BK. Ezra Pound

    ‘I shall send one of old Fenollosa’s plays. Yeats is very keen on the stuff.’  

88. The Letters of Ezra Pound to Alice Corbin Henderson. Edited by Ira B. Nadel. Austin: U of Texas P, 1993.

In a letter to Harriet Monroe accompanying the earliest submission of Cantos for publication, the ‘Three Cantos’ that appeared in Poetry in 1917 (27), Pound wrote that the ‘theme’ of his long poem-in-progress would be ‘roughly the theme of [the nô play] “Takasago,” which story [he hoped] to incorporate more explicitly in a later part of the poem’ (70c). Strangely, however, Takasago did not appear among the plays from the nô that Pound published from 1914 to 1917. Among the Pound-Fenollosa papers anonymously donated to Princeton University in 1991 (90b) was a seven-page typescript of Takasago corrected by Pound, but it was not until publication of this correspondence between Pound and Henderson, Associate Editor of Poetry, that the story of his version of the play came to light (see b-d). The originals of most of these letters and many others from the Pound-Henderson correspondence are in the Harry Ransom Humanities Research Center at the University of Texas at Austin. In addition to material noted, other letters refer to the publication history of particular nô plays and other materials from the Fenollosa manuscripts, and to Pound’s relation with Aiken, Aldington, Bynner, Craig, Eliot, Ficke, Fletcher, Flint, Lowell, and Yeats (see index).

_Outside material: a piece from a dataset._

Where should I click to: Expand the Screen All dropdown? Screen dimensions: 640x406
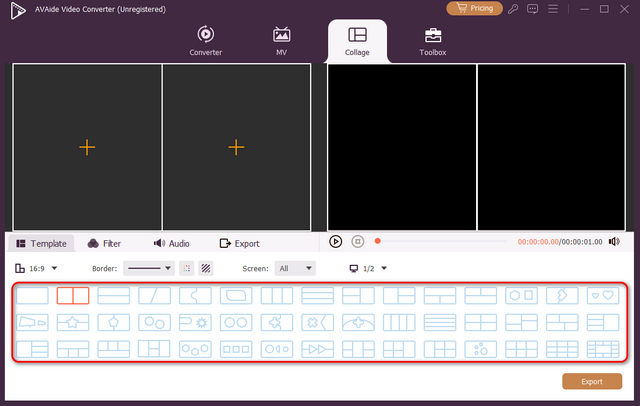tap(295, 268)
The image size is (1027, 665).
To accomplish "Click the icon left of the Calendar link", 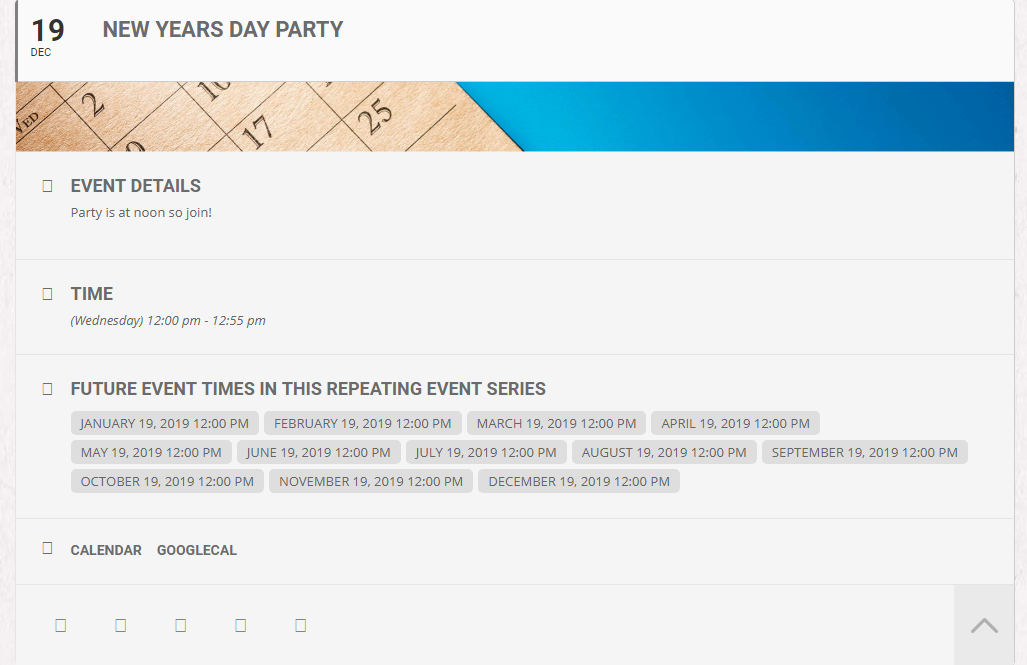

a. To Henderson, 27 January 1914. Pound writes that he ‘shall send one of old Fenollosa’s Japanese plays’ instead of ‘anything of [his] own’ for the March or April Poetry, and notes that Yeats, whose work was scheduled to appear in April, would ‘like it for company’ because he is ‘very keen on the stuff’. The ‘Nôh plays of Fenollosa’s’ are ‘a definite find’, Pound adds, for though ‘the books and translations hitherto printed give nothing, or next to nothing of a notion’ of the form, it represents ‘a new beauty as worth discovering as was Chinese art a few decades ago’. Pound’s version of Nishikigi (8) appeared in Poetry in May. The letter also refers to Noguchi, who has ‘sent [Pound] one or two bad jobs’ that he will return. ‘If he has anything worse’, Pound adds, ‘it may as well come here for rejection’.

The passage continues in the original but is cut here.